Every week at the shelter I’d sit and do my housing logs. I’d
open the Internet, go to craigslist, and search for all the two-bedroom
apartments I could find that were $1200 or less. It really got to be
monotonous. Like I said previously, the local papers didn’t have enough leads
so craigslist was my only option. Occasionally a craigslist ad would direct me
to another website or I’d go on places like rent.com but they never resulted in
anything viable.
It got to the point that I actually Googled Long Island real
estate companies and found a really great site that had a huge list of
agencies. I started with A in Suffolk County and worked my way through the
alphabet.

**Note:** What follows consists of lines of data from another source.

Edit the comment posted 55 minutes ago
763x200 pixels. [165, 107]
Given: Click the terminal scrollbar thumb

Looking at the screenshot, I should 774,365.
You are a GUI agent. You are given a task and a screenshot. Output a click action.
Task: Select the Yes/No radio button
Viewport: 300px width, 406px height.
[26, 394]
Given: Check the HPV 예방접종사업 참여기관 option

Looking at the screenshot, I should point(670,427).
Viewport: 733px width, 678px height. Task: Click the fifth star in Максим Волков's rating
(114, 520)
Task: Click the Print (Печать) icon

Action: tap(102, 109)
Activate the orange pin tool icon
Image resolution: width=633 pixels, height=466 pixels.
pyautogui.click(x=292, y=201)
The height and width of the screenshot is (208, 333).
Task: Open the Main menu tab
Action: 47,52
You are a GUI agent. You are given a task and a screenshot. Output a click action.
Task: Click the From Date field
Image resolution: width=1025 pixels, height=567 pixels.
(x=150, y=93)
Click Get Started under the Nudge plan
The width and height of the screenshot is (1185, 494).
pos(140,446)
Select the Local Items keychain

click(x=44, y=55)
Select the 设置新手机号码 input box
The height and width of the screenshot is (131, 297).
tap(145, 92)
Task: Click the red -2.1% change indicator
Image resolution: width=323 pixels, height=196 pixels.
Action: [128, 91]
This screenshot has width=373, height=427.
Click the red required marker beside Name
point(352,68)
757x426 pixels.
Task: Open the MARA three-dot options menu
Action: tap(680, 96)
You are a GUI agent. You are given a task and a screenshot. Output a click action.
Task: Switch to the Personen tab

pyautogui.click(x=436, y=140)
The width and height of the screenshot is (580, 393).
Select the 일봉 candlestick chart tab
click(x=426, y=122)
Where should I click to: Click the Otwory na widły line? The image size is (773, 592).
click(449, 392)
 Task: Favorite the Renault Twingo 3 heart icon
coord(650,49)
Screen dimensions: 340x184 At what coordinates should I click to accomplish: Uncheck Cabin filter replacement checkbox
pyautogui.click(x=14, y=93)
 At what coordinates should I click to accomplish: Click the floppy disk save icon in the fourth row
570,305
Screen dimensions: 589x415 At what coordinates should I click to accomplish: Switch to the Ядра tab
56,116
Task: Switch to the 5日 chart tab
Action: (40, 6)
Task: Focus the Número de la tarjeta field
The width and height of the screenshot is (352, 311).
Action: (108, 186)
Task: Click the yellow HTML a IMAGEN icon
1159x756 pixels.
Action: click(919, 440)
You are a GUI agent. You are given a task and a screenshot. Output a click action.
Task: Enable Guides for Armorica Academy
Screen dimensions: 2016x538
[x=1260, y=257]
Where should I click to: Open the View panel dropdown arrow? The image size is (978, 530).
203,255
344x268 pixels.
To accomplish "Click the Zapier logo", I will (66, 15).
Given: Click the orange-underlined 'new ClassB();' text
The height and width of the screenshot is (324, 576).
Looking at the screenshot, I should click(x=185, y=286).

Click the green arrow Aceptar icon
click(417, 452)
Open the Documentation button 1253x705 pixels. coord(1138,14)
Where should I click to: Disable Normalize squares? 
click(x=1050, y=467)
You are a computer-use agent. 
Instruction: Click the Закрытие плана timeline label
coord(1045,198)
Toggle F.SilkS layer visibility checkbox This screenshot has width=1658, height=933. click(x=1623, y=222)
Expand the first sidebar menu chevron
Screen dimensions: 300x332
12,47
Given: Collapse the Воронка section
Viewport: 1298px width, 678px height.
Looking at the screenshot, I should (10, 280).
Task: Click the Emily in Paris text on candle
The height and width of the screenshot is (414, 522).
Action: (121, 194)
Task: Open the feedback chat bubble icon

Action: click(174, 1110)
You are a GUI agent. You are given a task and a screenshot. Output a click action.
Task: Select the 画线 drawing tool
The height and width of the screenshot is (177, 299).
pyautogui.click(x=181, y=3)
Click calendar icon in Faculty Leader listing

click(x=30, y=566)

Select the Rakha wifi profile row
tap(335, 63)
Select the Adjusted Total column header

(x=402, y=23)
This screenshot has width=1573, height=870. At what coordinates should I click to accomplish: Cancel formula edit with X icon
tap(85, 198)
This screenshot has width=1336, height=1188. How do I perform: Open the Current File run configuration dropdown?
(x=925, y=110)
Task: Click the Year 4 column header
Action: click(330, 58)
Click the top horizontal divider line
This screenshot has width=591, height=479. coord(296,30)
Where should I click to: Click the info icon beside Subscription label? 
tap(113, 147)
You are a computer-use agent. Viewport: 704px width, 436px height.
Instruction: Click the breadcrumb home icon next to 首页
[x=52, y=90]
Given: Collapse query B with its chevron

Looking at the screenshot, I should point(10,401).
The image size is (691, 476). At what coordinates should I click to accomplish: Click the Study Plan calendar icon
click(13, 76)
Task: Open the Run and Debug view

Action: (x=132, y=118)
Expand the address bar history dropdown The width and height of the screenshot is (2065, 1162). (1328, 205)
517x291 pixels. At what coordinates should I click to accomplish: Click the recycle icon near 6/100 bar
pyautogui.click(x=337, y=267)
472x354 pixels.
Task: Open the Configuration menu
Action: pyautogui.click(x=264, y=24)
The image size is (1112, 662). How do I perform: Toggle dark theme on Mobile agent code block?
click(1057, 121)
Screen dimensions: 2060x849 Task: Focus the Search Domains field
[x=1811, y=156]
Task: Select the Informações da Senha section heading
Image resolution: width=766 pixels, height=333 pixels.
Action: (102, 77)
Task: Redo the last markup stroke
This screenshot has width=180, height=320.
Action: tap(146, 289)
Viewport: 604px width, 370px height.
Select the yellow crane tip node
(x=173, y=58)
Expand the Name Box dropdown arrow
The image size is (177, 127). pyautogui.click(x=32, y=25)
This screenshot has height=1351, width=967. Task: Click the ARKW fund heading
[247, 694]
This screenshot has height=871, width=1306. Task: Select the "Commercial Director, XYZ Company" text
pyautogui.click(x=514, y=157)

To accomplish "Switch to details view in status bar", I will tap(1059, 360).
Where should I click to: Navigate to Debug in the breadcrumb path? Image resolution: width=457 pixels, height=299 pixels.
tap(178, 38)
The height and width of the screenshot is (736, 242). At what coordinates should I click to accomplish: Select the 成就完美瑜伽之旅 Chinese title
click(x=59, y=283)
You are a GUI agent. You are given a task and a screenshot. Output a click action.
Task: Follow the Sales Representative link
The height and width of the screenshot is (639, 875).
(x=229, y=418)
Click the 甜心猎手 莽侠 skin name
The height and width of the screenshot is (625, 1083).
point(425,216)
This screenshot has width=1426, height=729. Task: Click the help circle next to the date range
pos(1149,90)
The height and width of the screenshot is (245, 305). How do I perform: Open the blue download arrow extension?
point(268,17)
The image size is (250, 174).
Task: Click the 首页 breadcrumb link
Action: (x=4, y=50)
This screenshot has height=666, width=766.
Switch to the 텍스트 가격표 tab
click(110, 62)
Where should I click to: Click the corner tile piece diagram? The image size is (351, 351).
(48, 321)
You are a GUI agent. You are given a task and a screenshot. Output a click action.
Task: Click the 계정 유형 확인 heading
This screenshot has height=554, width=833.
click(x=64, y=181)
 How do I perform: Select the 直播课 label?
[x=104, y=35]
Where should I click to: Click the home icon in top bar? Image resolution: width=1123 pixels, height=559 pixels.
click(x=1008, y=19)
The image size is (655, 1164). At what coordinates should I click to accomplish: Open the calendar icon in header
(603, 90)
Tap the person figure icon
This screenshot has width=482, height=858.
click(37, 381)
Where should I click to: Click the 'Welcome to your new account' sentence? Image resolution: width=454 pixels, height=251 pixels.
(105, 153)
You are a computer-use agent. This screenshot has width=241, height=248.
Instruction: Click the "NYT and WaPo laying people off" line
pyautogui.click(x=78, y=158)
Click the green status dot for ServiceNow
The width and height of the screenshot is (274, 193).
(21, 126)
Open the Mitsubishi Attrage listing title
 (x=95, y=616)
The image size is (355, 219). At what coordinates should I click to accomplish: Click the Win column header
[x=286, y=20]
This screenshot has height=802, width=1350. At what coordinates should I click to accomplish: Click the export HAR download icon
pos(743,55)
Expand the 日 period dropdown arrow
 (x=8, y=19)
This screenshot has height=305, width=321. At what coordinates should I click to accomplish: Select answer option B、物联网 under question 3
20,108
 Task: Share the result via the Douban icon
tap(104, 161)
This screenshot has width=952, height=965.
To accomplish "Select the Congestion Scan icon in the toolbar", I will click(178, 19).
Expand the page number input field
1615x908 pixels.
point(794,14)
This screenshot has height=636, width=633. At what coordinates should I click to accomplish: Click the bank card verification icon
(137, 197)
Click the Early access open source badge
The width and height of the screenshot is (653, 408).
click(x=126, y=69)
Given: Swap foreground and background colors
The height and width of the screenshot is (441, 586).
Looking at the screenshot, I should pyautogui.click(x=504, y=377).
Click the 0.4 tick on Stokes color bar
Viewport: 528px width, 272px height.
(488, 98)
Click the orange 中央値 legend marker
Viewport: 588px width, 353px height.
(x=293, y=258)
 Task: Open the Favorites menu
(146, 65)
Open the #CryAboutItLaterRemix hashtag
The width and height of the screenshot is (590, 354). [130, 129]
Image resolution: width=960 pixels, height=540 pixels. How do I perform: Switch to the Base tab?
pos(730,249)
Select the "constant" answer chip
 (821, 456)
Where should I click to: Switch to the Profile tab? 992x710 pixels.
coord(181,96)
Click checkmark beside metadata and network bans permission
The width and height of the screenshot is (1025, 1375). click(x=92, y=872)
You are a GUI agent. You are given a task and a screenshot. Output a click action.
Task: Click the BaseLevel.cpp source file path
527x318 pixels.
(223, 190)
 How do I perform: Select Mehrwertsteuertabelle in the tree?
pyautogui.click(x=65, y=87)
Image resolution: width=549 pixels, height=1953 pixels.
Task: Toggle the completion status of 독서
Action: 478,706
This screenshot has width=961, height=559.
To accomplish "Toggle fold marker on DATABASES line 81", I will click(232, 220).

I called each agency and had one of four results: a) I’d leave a
message on voicemail and never get a call back; b) I’d speak to a receptionist
who would take a message and I’d never get a call back; c) I’d speak to an
agent, give my information and my needs, and would be told I’d get a call back –
never did; d) I’d speak to an agent only to be told that the agency doesn’t
work with renters who take programs.
The staff at the shelter always told us to NEVER tell the
real estate agent or the prospective landlord that we were on government
programs – I explained those in another post – because, they said, we needed to
“get a foot in the door.” They instructed us to go through all the basic
questions first and when the apartment sounded like something we were
interested in we could ask if the landlord accepted programs. They told us that
we ought to even set up an appointment to see the place before mentioning SSP
or SHARP. That was one of the dumbest things I’d ever heard.
Why in the world would I waste my time and that of a real
estate agent, or prospective landlord, by going through all the preliminary
shit first, possibly go see the place, and then mention programs later only to
be told that the landlord didn’t accept them? I always started out by
explaining that I needed a two-bedroom apartment for $1200 or less for three
kids and me, and that I needed a landlord that accepted programs. That was the
easiest way to weed out those I didn’t need to continue calling.
I got so frustrated at not being able to find anything, even
through real estate agents, that I finally told CM that I needed some sort of
assistance. I was told that I had to call Central Housing to get a referral to
the Family Services League. I needed a fucking referral. Gimme a break. But I
called and I got the referral. A day later a guy, M, from FSL called me to set
up an appointment to do an intake on me so he could find out what I was looking
for. Dude worked with state agencies on a constant basis; did we really need to
meet? Couldn’t he just ask me the questions over the phone? Yes and no.
M arrived a few days later for our appointment and he asked
me a bunch of bullshit questions, questions that were basically a given because
he answered them for me; I was just there to confirm the answers he already
knew. Whatever. He walked me through his spiel and told me he’d start looking
immediately to try to find me a place. When I asked what the odds were of him
finding me a place to live and he said, “It all depends on the real estate
agency. It’s hit or miss.” HUH? What did his job have to do with real estate
agencies?
Come to find out that M spends his days calling real estate
agencies to try to find me a home. I told him that what he was going to start
doing was what I’d just spent weeks doing to no avail. I told him I believed he’d
be wasting his time but he said he was going to try anyway. Guess what. He
wasted his time. In the entire seven months that he was ‘helping’ me find a
place he came up with only one and it was a mobile home all the way back out
from where we’d come, only a few miles farther. I told him I wasn’t interested
because I’d spent almost a year out there when I was living with my friend and
couldn’t find a job to save my life. I told him I needed something closer to
the middle of the Island.
He said that was fine, that he’d keep looking, and he even
called me once a month to find out how I was doing, but he never again called
to tell me he’d found me a place to live. Why? Because there weren’t any
available. I believe I told him that when I first met him but he insisted that
there were places out there. I guess the joke was on him. So much for the only
home-finding assistance New York offered to residents of shelters being of any
use. It didn’t matter because I finally got fed up with the housing log
bullshit and started doing things my own way. Fuck ‘em.